I shoved all that out of my mind as I moved to Dylan’s side. “How you doing?”
“I’ve been better.” He hissed as Malcolm probed the bullet wound in his shoulder. “Take it easy, you oaf.”
“Went clean through,” Malcolm pronounced cheerfully. He winked at Dylan. “Yer lucky it didnae hit that pretty face o’ yours, Corbett. I would’ve missed it.”
“You sweet talk all your patients this way, Malcolm?”
The Highlander chuckled as he snapped on a pair of purple latex gloves. “Nah. I save it all for you.” He pointed at one of the hovering enforcers. “Get me an irrigation syringe and a shitload of gauze.”
My anxiety eased. Dylan would be okay. Malcolm probably didn’t even need to clean the wound, since Dylan’s body would push any bullet fragments out with his first shift. But it wasn’t the best feeling in the world. Some old school wolves turned up their noses at modern medicine, choosing to tough it out like our forefathers had. They were fools.
“I liked those jeans,” Dylan grumbled as one of the enforcers moved the scissors up his ankle.
I patted his forearm. “We’ll make them into jean shorts for you.”
“God, no. Wearing jorts is worse than getting shot.”
Tanner entered the room wearing nothing but a pair of loose-fitting sweatpants. He’d been on patrol when I alerted the pack, and he’d obviously raced to the house as quickly as he could. His hair was windblown, his chest sheened with sweat. “Alpha,” he said, his gaze flicking between Brooke and me. “Could I speak to you for a moment? Both of you.”
I motioned to Brooke, and I closed the triage room door as the three of us stepped outside.
Tanner got right to the point. “We scented at least two rogues near the forest next to the ice cream shop. One trail led away from town but another headed toward the house.”
Brooke put a hand over her mouth.
“How close?” I asked.
“About half a mile. Then the trail went dead. I’ve got every available enforcer scouring Bosford inch by inch right now.” He glanced at Brooke. “And I’d feel a whole lot better if you two left town while we clear it.”
Every instinct I possessed screamed at me to shut him down, to tell him there was no way I was abandoning the pack with rogues on the hunt.

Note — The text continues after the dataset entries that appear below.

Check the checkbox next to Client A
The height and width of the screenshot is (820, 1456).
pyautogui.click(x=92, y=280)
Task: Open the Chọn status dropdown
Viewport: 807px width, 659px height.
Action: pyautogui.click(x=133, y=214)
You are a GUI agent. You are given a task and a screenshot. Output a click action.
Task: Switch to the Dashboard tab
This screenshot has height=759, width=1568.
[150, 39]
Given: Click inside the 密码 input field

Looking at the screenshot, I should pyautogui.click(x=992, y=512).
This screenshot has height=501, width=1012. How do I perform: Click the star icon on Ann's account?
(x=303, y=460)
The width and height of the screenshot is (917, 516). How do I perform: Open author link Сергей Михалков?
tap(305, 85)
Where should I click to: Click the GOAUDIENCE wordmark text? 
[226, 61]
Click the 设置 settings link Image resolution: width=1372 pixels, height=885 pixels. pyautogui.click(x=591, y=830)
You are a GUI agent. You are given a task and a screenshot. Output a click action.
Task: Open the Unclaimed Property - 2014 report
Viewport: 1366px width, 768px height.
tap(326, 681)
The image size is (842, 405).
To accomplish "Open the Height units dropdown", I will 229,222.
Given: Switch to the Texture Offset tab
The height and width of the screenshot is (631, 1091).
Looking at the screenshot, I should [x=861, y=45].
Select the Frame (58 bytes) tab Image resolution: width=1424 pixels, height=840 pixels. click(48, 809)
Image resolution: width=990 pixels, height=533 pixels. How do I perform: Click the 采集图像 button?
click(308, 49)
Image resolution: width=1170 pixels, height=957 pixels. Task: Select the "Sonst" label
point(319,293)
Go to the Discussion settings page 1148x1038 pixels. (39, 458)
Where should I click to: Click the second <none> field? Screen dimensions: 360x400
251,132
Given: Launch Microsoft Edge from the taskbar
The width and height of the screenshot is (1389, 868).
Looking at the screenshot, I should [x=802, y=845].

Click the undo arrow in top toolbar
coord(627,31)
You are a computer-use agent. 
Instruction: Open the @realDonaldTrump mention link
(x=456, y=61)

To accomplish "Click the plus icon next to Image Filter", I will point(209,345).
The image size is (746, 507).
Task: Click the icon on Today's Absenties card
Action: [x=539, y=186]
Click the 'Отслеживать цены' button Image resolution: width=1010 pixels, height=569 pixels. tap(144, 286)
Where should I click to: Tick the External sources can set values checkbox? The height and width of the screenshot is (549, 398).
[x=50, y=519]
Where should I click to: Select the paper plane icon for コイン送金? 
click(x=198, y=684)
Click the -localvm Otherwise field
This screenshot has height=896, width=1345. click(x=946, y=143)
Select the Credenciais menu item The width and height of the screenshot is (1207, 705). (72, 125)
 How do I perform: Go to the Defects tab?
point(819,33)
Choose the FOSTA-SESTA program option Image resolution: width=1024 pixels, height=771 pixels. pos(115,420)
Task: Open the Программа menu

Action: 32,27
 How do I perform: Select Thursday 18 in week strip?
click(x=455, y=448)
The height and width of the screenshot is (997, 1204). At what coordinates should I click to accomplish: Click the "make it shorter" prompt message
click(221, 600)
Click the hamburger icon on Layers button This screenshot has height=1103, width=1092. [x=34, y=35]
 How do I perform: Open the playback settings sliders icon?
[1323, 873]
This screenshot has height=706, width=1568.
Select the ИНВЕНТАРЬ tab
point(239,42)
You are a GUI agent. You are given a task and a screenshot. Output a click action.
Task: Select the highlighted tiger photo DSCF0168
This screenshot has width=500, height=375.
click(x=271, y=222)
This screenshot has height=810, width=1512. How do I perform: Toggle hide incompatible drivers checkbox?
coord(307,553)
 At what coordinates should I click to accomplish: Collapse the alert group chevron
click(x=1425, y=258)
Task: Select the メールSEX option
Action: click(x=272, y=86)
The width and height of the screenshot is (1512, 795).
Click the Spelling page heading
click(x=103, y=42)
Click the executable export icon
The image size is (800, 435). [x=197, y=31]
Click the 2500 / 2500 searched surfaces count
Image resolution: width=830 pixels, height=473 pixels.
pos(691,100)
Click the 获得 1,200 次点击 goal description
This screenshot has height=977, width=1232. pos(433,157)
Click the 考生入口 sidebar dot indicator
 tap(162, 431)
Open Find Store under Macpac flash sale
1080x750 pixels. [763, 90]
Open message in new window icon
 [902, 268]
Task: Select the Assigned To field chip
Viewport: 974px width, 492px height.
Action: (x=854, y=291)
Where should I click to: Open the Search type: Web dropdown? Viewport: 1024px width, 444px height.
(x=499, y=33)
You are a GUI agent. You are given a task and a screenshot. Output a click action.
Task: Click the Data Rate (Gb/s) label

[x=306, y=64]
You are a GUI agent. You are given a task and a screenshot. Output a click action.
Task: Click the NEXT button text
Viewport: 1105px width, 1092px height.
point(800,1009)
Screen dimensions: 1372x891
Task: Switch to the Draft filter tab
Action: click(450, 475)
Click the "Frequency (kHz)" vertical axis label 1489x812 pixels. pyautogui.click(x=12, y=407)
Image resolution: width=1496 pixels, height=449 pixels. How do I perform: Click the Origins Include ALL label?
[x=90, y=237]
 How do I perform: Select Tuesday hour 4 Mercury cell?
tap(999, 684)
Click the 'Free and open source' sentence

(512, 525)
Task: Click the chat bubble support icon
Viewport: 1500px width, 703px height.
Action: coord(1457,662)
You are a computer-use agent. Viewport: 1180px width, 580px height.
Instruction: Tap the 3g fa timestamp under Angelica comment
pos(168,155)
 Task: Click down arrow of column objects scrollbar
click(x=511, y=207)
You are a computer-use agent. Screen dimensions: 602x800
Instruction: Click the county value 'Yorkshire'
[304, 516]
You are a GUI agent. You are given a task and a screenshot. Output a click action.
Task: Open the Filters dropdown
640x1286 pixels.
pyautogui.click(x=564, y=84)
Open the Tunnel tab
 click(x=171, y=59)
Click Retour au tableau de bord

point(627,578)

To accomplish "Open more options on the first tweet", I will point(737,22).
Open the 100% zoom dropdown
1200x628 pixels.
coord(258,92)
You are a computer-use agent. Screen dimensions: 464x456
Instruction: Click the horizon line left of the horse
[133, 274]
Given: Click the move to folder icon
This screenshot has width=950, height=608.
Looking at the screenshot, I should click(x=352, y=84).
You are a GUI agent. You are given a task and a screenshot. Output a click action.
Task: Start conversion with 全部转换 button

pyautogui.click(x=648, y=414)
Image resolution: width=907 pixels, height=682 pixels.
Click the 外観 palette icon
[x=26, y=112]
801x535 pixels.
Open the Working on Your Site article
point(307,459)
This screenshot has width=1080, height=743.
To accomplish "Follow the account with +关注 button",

But this was the second time rogues had targeted Brooke. They were either hunting Pacific Pack leadership—or they were hunting her. Keeping her in the house might sound safe on the surface, but there was a better option.
I nodded. “You’re in charge while Dylan is down. I want Malcolm and Shepherd to guard the house. All enforcers should be shifted and on patrol. Everyone else stays in their homes.” I swept my gaze over his disheveled hair and the dark circles under his eyes. “How tapped are you?”
“I’ve got one shift, maybe two, left in me.”
“Don’t push it. Text me with updates. I have my phone.”
“You got it, Alpha.” His expression hardened. “We’ll find them.”